- [What the task requires] Only one stretch of the data below is wanted: the lines from the one with "Given: Cancel the quantity registration" through the one with "Image resolution: width=1568", repeated exactly.

Collected data entries
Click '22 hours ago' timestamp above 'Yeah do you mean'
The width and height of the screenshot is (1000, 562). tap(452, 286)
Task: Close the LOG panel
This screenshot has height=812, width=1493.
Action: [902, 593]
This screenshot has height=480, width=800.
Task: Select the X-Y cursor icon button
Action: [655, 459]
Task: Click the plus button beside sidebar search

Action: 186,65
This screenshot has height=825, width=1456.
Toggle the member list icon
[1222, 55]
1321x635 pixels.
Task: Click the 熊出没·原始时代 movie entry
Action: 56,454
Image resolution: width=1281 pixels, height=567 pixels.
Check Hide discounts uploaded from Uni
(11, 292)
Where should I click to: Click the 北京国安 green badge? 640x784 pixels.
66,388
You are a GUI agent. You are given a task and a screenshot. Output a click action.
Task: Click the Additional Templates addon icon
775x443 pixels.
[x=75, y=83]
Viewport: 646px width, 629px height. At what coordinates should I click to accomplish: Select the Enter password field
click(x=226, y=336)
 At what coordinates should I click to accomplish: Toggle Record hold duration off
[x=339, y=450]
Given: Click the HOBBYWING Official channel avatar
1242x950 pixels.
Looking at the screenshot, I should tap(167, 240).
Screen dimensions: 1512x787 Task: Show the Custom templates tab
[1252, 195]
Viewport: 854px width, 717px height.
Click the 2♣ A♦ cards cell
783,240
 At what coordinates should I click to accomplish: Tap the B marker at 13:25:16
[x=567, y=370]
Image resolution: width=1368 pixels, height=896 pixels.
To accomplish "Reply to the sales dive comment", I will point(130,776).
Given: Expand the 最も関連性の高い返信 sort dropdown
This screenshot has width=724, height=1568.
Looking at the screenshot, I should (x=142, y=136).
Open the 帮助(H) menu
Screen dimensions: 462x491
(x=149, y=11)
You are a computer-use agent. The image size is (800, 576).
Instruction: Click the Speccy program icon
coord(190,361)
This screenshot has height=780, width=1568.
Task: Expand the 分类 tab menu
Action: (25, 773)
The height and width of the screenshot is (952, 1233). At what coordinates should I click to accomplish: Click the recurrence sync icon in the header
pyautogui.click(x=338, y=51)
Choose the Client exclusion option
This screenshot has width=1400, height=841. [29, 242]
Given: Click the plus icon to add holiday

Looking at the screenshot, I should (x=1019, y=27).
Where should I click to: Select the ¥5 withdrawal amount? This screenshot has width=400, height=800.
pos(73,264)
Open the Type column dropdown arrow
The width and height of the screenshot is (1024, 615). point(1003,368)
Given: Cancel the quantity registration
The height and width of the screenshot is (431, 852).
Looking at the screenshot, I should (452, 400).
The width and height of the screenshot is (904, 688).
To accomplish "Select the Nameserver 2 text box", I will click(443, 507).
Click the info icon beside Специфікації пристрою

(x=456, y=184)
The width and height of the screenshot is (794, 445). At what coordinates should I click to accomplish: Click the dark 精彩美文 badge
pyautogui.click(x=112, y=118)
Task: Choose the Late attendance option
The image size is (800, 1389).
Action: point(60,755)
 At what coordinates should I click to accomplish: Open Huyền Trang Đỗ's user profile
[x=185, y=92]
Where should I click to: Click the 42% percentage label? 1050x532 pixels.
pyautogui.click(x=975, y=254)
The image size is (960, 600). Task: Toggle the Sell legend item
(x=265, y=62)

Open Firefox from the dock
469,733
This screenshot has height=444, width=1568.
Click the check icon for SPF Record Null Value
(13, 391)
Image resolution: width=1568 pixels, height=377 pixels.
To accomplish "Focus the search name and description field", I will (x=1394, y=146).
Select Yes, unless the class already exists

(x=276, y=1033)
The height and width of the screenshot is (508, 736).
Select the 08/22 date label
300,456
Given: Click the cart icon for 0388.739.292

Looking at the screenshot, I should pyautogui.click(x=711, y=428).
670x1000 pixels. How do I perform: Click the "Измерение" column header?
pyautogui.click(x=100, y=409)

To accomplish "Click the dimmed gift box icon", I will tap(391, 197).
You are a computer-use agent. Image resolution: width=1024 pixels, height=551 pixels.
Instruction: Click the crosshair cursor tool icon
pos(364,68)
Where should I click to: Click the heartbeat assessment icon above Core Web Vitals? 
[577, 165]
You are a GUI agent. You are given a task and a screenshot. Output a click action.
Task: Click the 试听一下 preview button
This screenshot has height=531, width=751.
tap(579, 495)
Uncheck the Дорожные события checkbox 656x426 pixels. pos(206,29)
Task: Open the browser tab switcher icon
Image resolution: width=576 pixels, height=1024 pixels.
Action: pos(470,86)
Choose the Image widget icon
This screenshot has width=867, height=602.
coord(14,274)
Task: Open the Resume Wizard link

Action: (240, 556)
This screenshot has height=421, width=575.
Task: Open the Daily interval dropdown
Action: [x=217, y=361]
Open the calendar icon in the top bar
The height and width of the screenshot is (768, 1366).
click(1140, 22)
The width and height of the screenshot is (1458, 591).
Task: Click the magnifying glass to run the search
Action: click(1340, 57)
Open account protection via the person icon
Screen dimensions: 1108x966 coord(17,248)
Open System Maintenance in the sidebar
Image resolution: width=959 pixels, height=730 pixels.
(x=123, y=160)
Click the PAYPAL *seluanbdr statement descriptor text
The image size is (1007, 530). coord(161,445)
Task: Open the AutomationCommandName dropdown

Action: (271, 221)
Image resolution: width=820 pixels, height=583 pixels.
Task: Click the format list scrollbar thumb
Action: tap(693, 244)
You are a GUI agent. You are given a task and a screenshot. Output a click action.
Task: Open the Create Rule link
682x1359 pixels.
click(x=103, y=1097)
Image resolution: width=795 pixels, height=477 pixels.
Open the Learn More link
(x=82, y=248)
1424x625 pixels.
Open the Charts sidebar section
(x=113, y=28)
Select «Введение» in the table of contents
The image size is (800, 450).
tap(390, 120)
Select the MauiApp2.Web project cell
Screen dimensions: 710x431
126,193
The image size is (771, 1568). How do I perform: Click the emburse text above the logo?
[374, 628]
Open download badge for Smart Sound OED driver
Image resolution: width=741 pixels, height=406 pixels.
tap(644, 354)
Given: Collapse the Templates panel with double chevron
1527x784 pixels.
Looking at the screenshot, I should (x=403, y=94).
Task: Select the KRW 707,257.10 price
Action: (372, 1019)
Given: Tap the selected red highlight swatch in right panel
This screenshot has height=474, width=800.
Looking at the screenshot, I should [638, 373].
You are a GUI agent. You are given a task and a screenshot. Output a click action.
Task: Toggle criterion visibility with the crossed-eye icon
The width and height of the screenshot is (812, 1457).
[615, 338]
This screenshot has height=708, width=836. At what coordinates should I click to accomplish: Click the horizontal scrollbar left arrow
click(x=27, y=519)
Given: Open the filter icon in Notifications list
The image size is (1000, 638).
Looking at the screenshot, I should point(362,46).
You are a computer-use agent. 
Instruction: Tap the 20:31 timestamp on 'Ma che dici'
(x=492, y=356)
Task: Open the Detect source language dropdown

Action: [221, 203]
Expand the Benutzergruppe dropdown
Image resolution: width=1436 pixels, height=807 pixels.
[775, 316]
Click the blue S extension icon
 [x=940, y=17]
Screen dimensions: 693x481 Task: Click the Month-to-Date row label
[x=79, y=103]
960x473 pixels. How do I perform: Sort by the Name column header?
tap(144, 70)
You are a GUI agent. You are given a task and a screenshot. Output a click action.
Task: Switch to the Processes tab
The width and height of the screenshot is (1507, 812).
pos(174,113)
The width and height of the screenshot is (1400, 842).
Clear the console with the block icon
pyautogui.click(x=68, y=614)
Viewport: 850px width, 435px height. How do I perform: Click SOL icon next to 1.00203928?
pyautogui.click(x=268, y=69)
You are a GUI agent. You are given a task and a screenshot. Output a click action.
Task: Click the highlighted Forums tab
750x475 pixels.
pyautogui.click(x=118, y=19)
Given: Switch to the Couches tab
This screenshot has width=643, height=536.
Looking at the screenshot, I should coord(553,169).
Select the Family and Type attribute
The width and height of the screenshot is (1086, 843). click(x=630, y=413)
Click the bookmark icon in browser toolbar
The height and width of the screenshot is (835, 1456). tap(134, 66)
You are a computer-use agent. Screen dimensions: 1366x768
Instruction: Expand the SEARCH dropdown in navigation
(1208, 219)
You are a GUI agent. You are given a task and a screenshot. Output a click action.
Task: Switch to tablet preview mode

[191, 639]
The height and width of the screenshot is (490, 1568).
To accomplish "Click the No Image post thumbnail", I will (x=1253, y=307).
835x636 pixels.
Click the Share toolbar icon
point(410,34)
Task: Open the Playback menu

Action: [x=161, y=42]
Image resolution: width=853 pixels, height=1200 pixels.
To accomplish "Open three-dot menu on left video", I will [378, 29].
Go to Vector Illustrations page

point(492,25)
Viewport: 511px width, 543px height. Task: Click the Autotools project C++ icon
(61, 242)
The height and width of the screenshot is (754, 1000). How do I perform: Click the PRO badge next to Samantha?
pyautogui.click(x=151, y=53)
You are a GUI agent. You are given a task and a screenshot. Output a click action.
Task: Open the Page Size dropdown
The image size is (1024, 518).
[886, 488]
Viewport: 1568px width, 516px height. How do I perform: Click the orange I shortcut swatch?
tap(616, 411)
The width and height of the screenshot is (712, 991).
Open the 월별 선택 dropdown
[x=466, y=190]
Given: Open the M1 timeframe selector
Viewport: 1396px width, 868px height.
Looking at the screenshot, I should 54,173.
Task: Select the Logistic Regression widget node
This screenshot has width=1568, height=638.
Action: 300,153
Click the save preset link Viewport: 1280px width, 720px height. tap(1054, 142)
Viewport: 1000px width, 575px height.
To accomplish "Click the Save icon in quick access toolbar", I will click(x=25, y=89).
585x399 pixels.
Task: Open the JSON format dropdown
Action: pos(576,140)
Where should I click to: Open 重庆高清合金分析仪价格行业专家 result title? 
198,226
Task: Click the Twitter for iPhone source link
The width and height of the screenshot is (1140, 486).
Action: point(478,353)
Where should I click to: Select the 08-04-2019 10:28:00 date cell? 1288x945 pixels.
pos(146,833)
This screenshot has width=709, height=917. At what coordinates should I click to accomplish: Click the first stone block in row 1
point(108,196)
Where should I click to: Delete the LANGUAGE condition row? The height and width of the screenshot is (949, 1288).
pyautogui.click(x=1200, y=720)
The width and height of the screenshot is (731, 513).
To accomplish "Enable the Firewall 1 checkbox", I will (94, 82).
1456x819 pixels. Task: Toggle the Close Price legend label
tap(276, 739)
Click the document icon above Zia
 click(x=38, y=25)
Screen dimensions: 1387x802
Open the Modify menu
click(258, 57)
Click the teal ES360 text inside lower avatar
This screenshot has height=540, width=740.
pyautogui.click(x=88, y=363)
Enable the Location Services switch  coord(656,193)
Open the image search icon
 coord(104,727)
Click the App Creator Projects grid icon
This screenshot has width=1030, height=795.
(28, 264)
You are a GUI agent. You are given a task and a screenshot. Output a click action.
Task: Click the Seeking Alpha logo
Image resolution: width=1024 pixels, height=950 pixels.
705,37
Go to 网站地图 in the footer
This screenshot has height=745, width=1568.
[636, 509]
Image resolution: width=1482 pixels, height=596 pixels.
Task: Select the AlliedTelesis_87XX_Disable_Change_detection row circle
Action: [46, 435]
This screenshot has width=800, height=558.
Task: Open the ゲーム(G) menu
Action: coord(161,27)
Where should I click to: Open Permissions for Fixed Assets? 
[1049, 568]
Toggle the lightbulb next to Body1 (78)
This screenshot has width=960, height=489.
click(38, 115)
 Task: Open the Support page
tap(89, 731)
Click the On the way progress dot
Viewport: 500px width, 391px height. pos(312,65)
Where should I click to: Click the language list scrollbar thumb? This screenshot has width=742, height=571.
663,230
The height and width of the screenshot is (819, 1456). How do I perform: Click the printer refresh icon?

- [Result of the exercise]
Given: Cancel the quantity registration
The height and width of the screenshot is (431, 852).
Looking at the screenshot, I should (452, 400).
The width and height of the screenshot is (904, 688).
To accomplish "Select the Nameserver 2 text box", I will click(443, 507).
Click the info icon beside Специфікації пристрою

(x=456, y=184)
The width and height of the screenshot is (794, 445). At what coordinates should I click to accomplish: Click the dark 精彩美文 badge
pyautogui.click(x=112, y=118)
Task: Choose the Late attendance option
The image size is (800, 1389).
Action: point(60,755)
 At what coordinates should I click to accomplish: Open Huyền Trang Đỗ's user profile
[x=185, y=92]
Where should I click to: Click the 42% percentage label? 1050x532 pixels.
pyautogui.click(x=975, y=254)
The image size is (960, 600). Task: Toggle the Sell legend item
(x=265, y=62)

Open Firefox from the dock
469,733
This screenshot has height=444, width=1568.
Click the check icon for SPF Record Null Value
(13, 391)
Image resolution: width=1568 pixels, height=377 pixels.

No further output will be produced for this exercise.